Power couple avant l’heure, Simone Signoret et Yves Montand formèrent l'un des duos romantiques les plus politisés de la seconde moitié du XXe siècle.Sympathisants de la gauche de la gauche, ils faisaient partie des intellectuels et artistes qui portaient les idées communistes via les médias et leurs œuvres. Sans jamais avoir pris la carte du parti, ils militaient en étant des «compagnons de route» engagés et volontaires. Alors qu’une grande tournée dans les pays du Pacte de Varsovie est prévue pour l’année 1956, l’intervention brutale des Soviétiques à Budapest choque le chanteur et l’interroge. Doit-il quand même faire le voyage de Moscou et jouer devant Nikita Khrouchtchev ? Et en Hongrie, est-il judicieux d'y aller ? Ne ferait-il pas le jeu du pouvoir en passant sous silence les victimes de la répression ? Après de nombreuses discussions avec sa femme et ses amis, il décide quand même de se produire de l’autre côté du Rideau fer.
Derrière le rideau inaugure la collection Dyade, série d’albums se proposant de décrypter et de mettre en contexte des couples célèbres. Rencontre, psychologie, amour et glamour, l’idée est originale est engageante. Avant Jean Cocteau & Jean Marais, Albert Camus & Maria Casarès ou Patti Smith & Robert Mapplethorpe, Simone Signoret et Yves Montand ont l’honneur d’ouvrir le bal.

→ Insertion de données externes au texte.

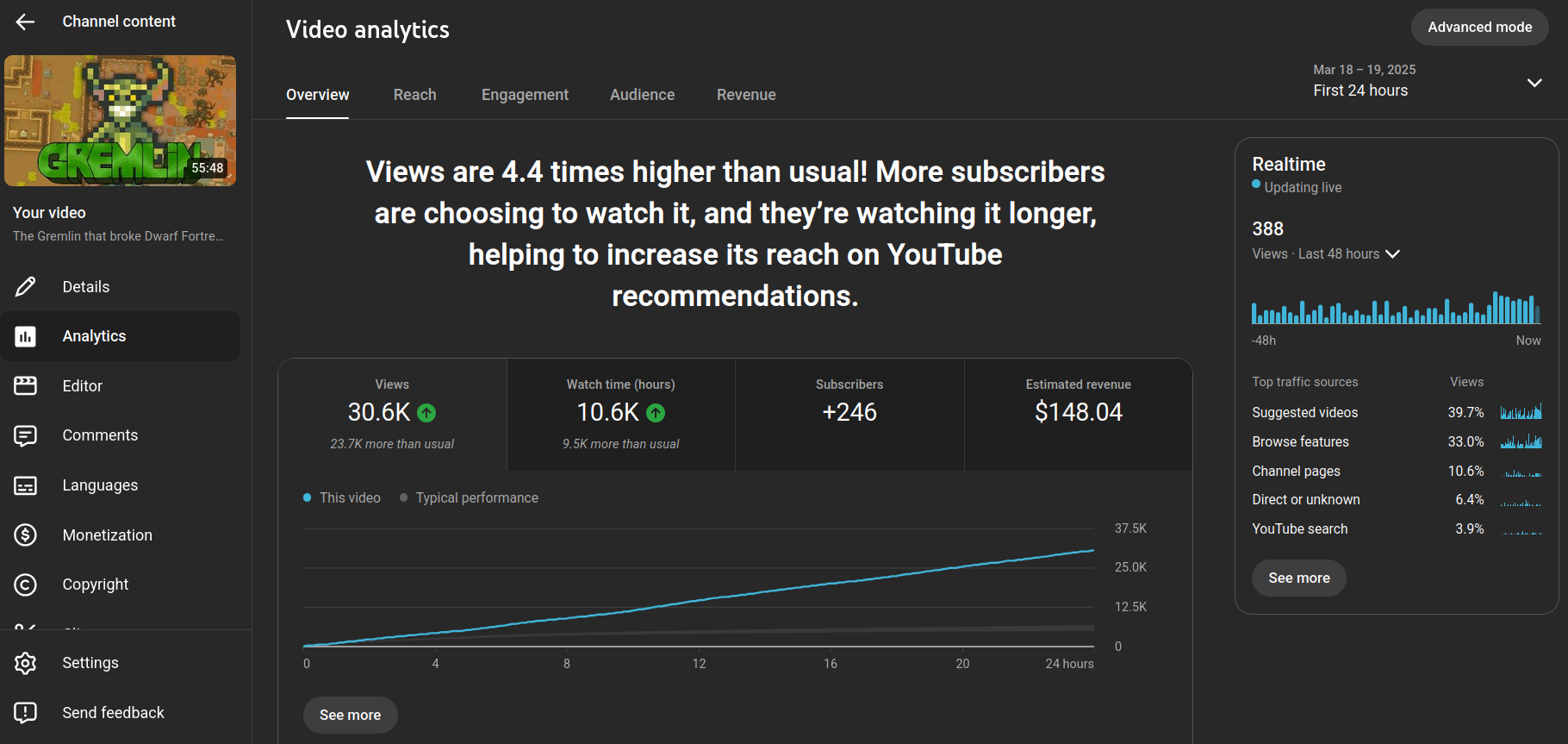Screen dimensions: 1568x744
Task: Open the Settings gear icon
Action: 26,663
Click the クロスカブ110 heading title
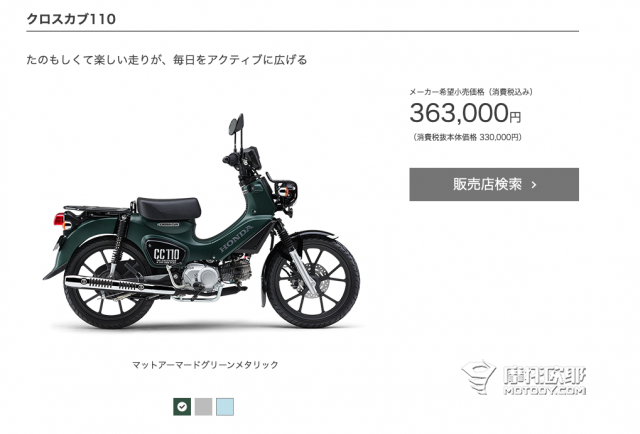 coord(71,19)
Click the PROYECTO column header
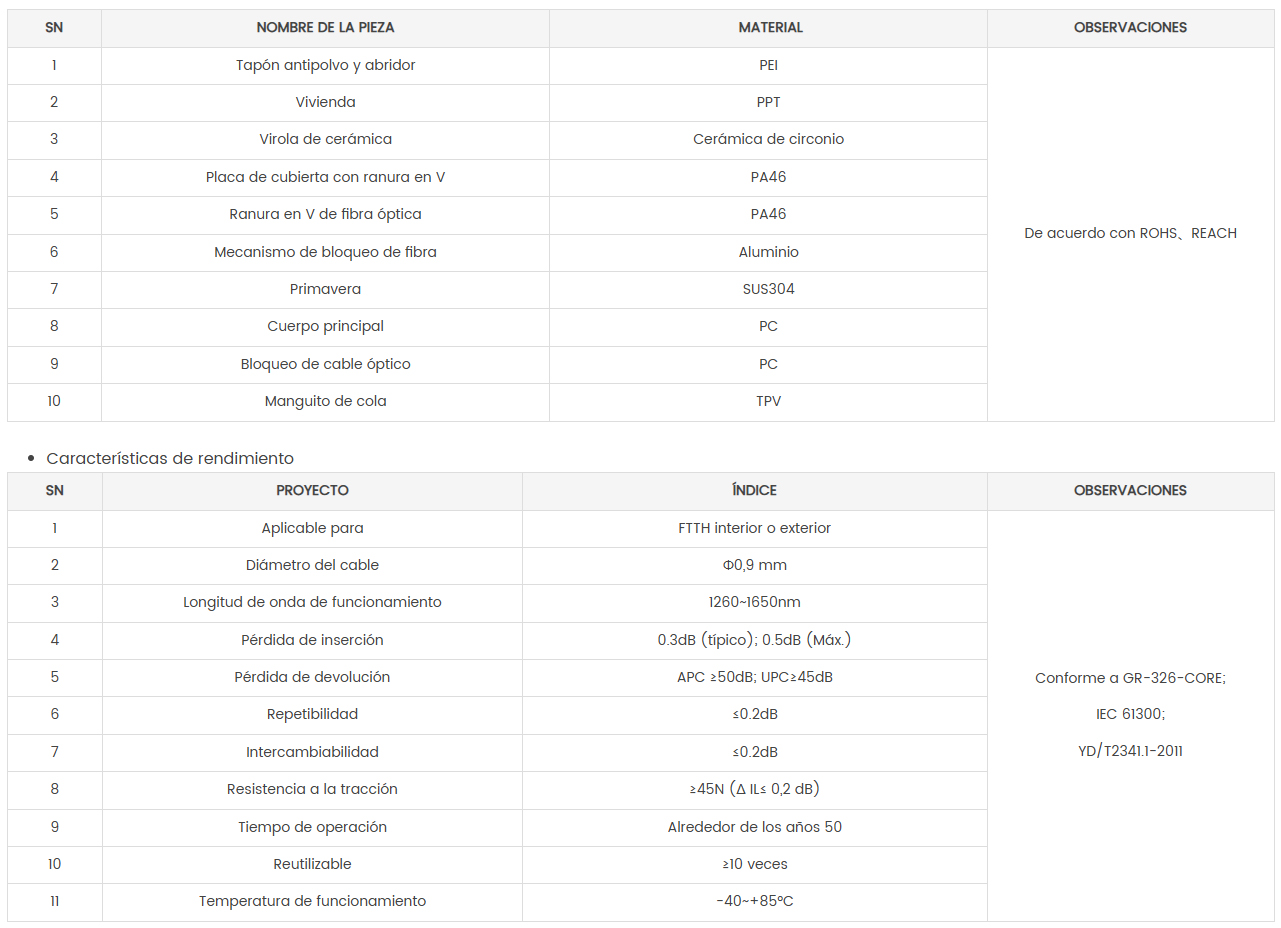 point(312,491)
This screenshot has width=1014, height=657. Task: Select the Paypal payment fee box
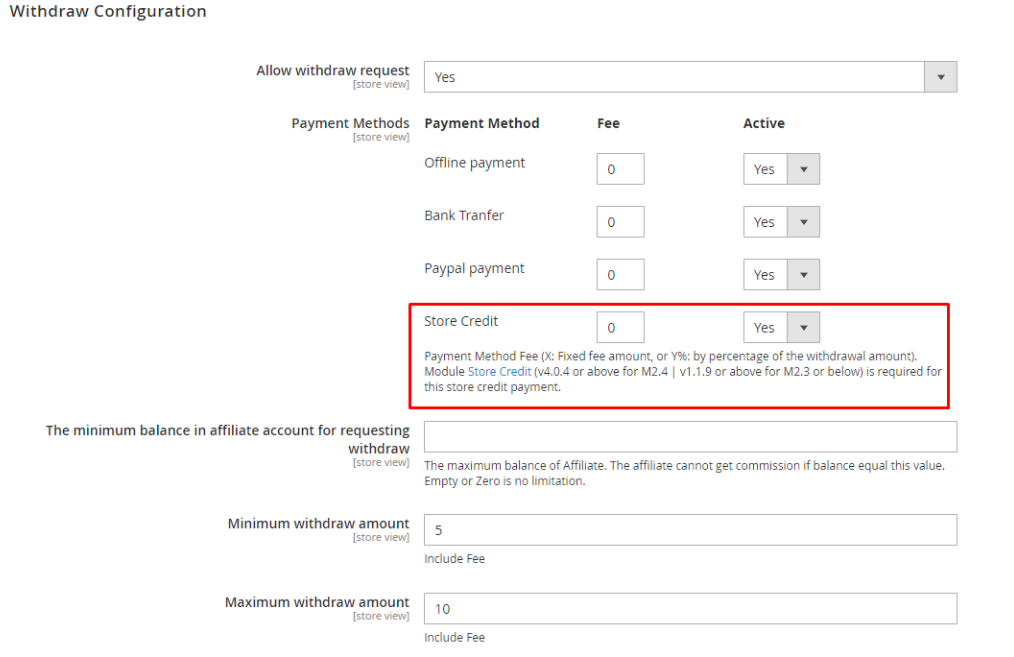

Outre d’innombrables numéros de Paris Match, biographies et documentaires, Xavier Bétaucourt et Aleksi Cavaillez ont pu largement puiser leur inspiration dans les rapports des Renseignements Généraux rendus public il y a quelques temps. Le scénariste a ainsi pu minutieusement reconstituer les semaines entourant ce tour de chants si contesté. Le résultat est impressionnant de précision, mais souffre d’une construction passablement chaotique, surtout au niveau de la chronologie. Brusques retours en arrière et surprenant changement de mois ou de saison, le fil des évènements devient parfois difficile à suivre. La situation est regrettable, car l’ambiance toute spéciale et les débats enflammés engendré par la Guerre froide sont, autrement, très bien rendus. La dynamique interne entretenue par les deux protagonistes principaux est également finement étudiée et retranscrite.
L’approche façon crayonné de Cavaillez est à relever. L’absence d’encrage et le choix du noir et blanc donnent aux planches une atmosphère surannée rappelant judicieusement les actualités filmées diffusées dans les cinémas à cette période. Personnages historiques globalement reconnaissables, découpage et mise en page solidement posés, le dessinateur tient bien sa barque, même si un peu plus d’audace, particulièrement dans les scènes de concert, aurait été la bienvenue pour souligner le charisme légendaire de l’interprète du Temps des cerises.
Excellent témoignage d’une époque révolue pas si lointaine, Derrière le rideau offre un intéressant voyage dans le passé. Dommage que celui-ci soit un peu gâché par une gestion déconcertantes de la temporalité.